Senin, 18 Agustus 2008

RESI DRIYA

Karya sastra Jawa Klasik berbahasa Jawa Baru, berbentuk puisi tembang macapat, bernafaskan Islam dan berisi ajaran tasawuf. Disebut juga mistis karena berisikan tentang jalan ke arah kesempurnaan batin, kepercayaan bahwa pengetahuan kepada kebenaran dan Allah dapat dicapai dengan jalan penglihatan batin. Istilah Resi Driya mempunyai makna ‘orang arif dalam mengenal dan mengandalkan indranya’. Isi teks merupakan ajaran kerohanian yang disampaikan oleh Resi Driya, dengan harapan mudah-mudahan pembaca atau pendengar tergugah hatinya untuk memperbaiki akhlaknya dan menjalankan perintah agama sehingga dapat selamat di dunia dan akhirat. Ajaran kerohanian dituangkan dalam ajaran pengenalan jati diri melalui pemanfaatan indra manusia.
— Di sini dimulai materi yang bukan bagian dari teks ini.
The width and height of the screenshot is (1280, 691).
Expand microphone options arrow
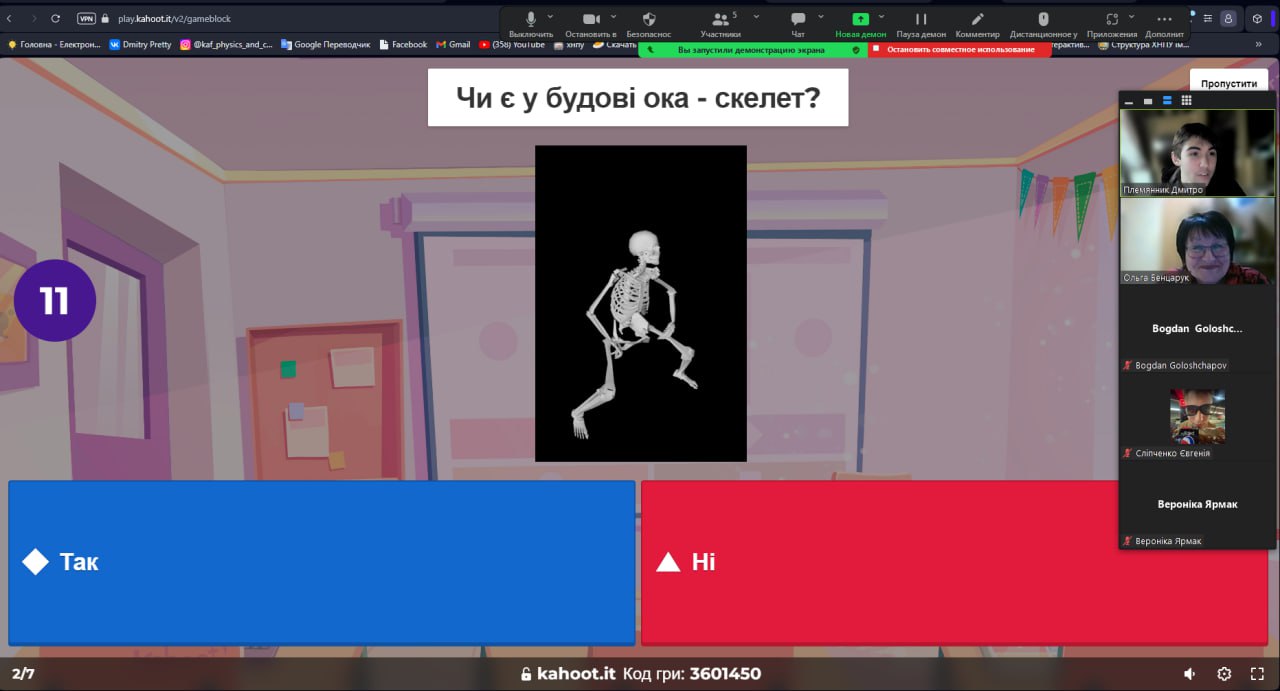(550, 16)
Manusia hendaklah mendekatkan diri kepada Tuhan agar mendapatkan kesalamatan di dunia dan akhirat, tetapi tidak mengasingkan diri dari keramaian kehidupan dunia. Ia harus mengetahui dan mengenali bahwa Tuhan itu ada dan Esa, tidak ada sesuatu yang menyamainya. Pengenalan dan kepercayaan terhadap kekuasaan Tuhan timbul dari terbukanya indra manusia yang selaras dengan nikmat dan amanat-Nya. Pada taraf ini dorongan nafsu pemuas diri telah terkendali, segala kewajiban dikerjakan dengan cermat, dihadapi dengan sabar dan tawakal. Dengan berbekal akhlak yang baik maka keselarasan hubungan manusia dengan Tuhan, manusia dengan manusia, dan manusia dengan dengan isi alam raya akan tercapai. Indra manusia diciptakan utntuk mengungkapkan simbol-simbol yang tak terbatas. Apabila seluruh indra dipenuhi nafsu, maka manusia tidak akan menemukan jati dirinya. Dengan ketaatan, nikmat, dan amanat-Nya dalam memanfaatkan indra, maka jati dirinya akan ditemukan. Dengan ditemukan jati dirinya, tabir menuju kepada-Nya akan tersingkap. Unsur hidup manusia terdiri atas : raga, jiwa, dan sukma. Raga adalah wujud fisik atau badan manusia, jiwa adalah kesadaran hidup yang mendorong adanya cipta, rasa dan karsa. Sukma adalah sinar Ilahi penerang jiwa.

Empat nafsu yang disebutkan dalam suluk ini adalah nafsu yang berasal dari mata, hidung, telinga dan mulut. Nafsu lauwamah timbul dari mulut atau lidah, nafsu amarah timbul dari telinga, nafsu sufiah timbul dari mata, dan nafsu mutmainah timbul dari hidung. Tiga hal yang harus disingkirkan adalah nafsu sufiah, amarah dan lauwamah. Nafsu mutmainah tempatnya dihati, oleh sebab itu manusia apabila hatinya telah tergoyahkan, maka tidak bisa mengelak, pasti mendapat celaka. Segala yang berangkat dari nafsu akan menghasilkan sesuatu yang dapat mencelakakan dirinya, tetapi apabila berangkat dari hati nurani, maka akan terbimbinglah hidupnya. Seluruh uraian yang terkandung di dalamnya pada hakikatnya menunjukkan cara menuju kemanunggalan diri sendiri dengan Tuhan.